───── Data for this exercise ─────

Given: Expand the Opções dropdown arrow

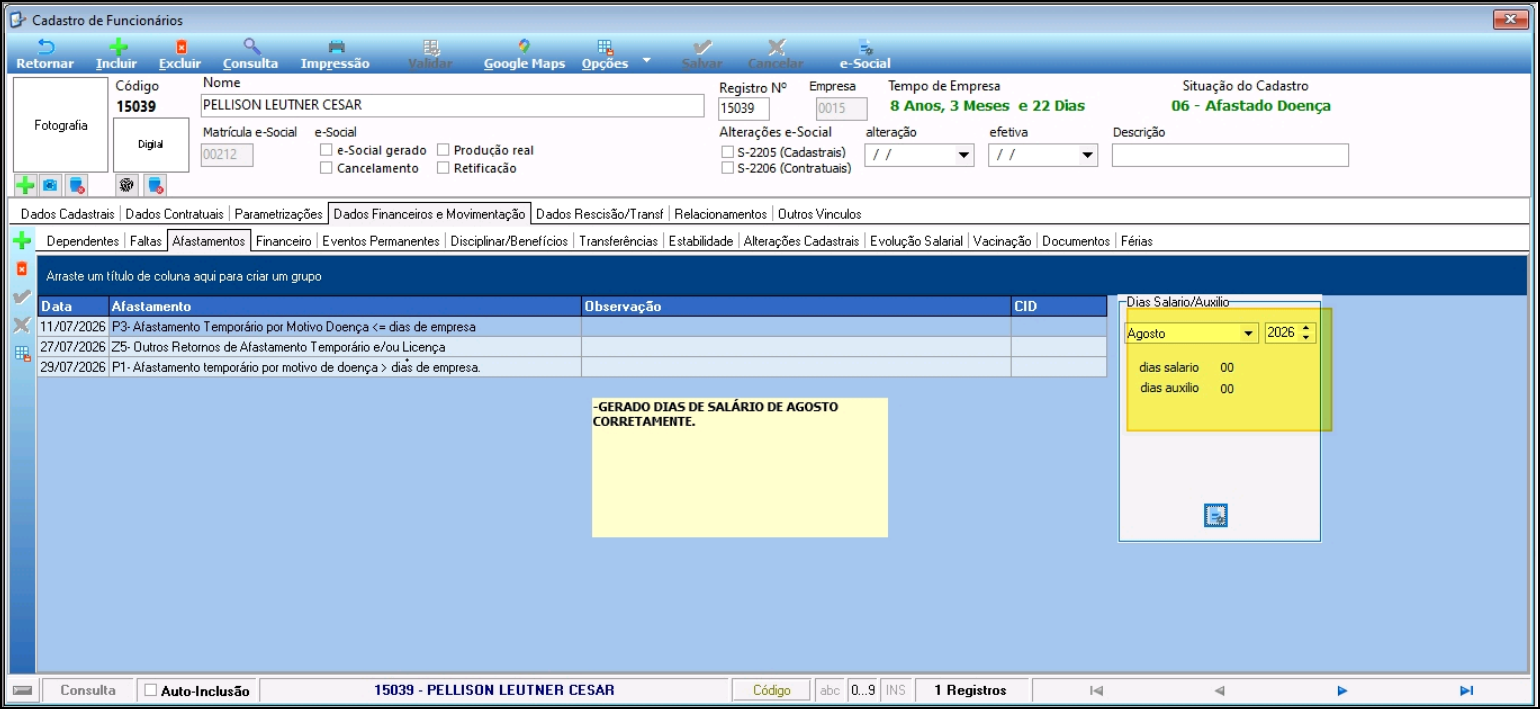Looking at the screenshot, I should point(646,60).
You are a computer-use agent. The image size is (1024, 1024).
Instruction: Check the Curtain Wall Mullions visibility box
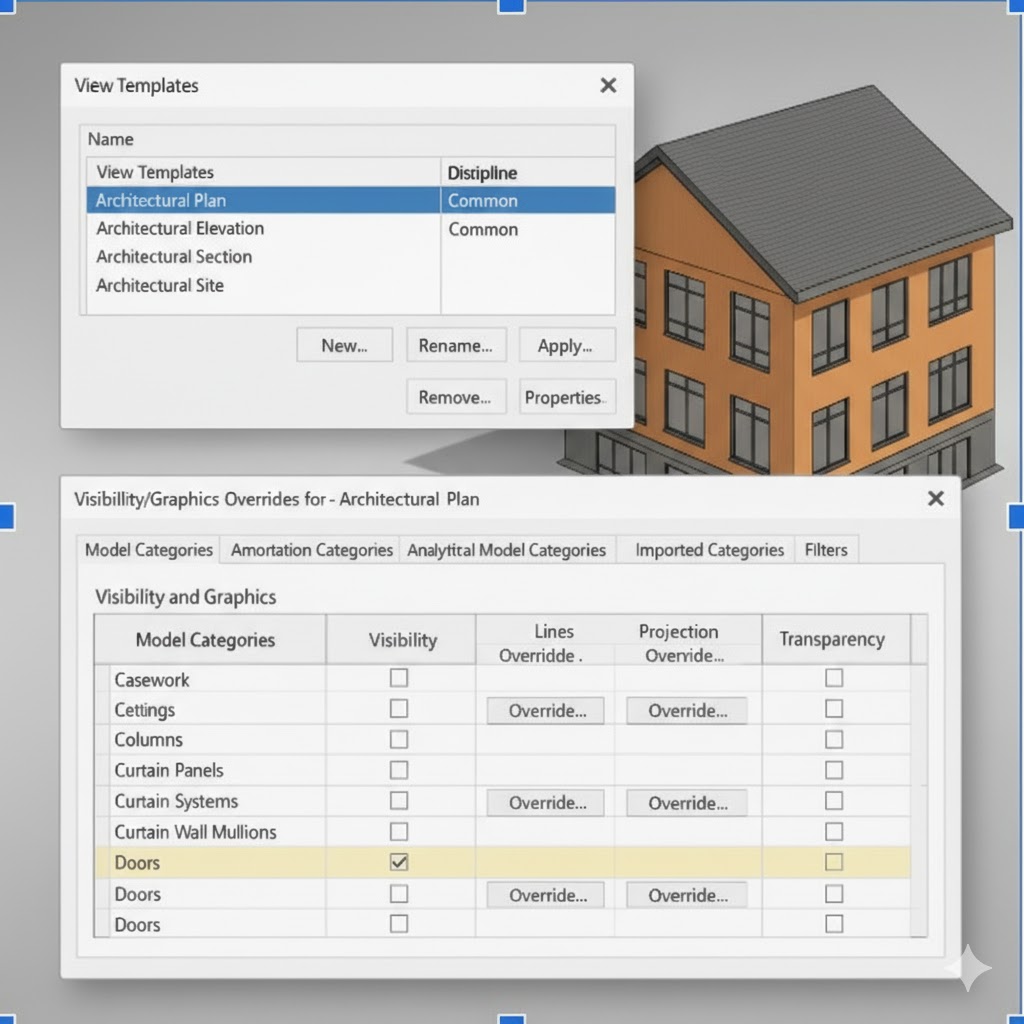click(399, 832)
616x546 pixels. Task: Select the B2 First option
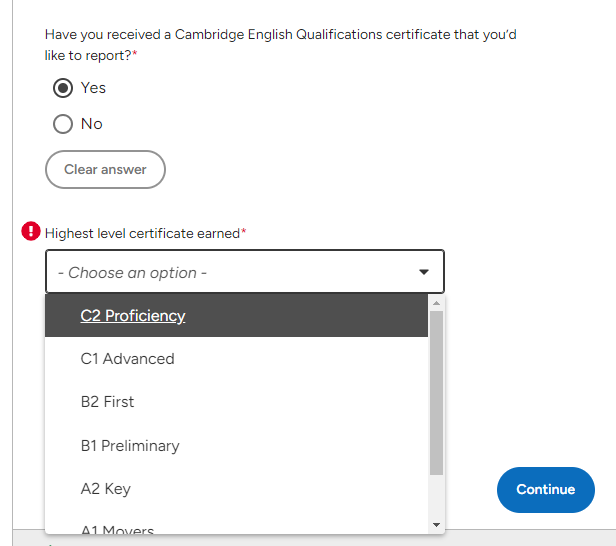tap(236, 402)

─────

**Exercise details**
Each entry should be copied exactly as written, though any pictures stay out.

**Result of the task**
Given: Expand the Opções dropdown arrow

Looking at the screenshot, I should point(646,60).
You are a computer-use agent. The image size is (1024, 1024).
Instruction: Check the Curtain Wall Mullions visibility box
click(399, 832)
616x546 pixels. Task: Select the B2 First option
tap(236, 402)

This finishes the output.